Szczotka cites the loosened monitoring requirements as the most significant change. “The prior monitoring requirements placed a substantial burden on patients for post-infusion monitoring, proximity and lifestyle limitations, potentially limiting access to therapy for patients living in rural areas and away from CAR-T administration facilities.”
The changes are likely to increase the use of CAR-Ts “through greater access in the community center settings, increased patient referrals and higher adoption rates by patients willing to go through the reduced monitoring requirements and lifestyle restrictions,” he says, pointing to an analysis that projects the modifications could “potentially double the current uptake” of cell therapies.

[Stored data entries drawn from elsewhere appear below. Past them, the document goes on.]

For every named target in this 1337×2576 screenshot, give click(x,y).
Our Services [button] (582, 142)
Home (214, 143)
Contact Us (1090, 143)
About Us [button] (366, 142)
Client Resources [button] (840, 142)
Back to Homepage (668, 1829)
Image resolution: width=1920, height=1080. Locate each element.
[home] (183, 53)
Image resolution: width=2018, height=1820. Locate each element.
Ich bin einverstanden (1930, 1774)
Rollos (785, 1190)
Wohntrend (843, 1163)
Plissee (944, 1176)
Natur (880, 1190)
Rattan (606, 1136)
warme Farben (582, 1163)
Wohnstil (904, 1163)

However, Schroeder notes that low CAR-T uptake was not solely due to the REMS but also “clinical comparison to traditional treatment options and innovative treatments (e.g., bispecific antibodies, monoclonal antibodies), reimbursement to treatment centers and affordability for patients.”
According to Gustafson, while the changes relieve some of the burden borne by patients and caregivers, “they don’t solve everything — the treatment odyssey for patients is still complex in the pre-treatment phase, which these changes do not directly address. It’s also worth noting that, in parallel, CAR-Ts are moving up in line of treatment — so overall we would expect more patients to access CAR-T, but the changes made by the FDA are one factor among many.”
As with Aucatzyl, the FDA may not require REMS for future CAR-Ts, says Szczotka. “This may provide a signal to companies developing future therapies that the safety profile of these therapies is gaining confidence and comfort with the FDA with the large number of patients being safely treated and the recent clinical data publications.”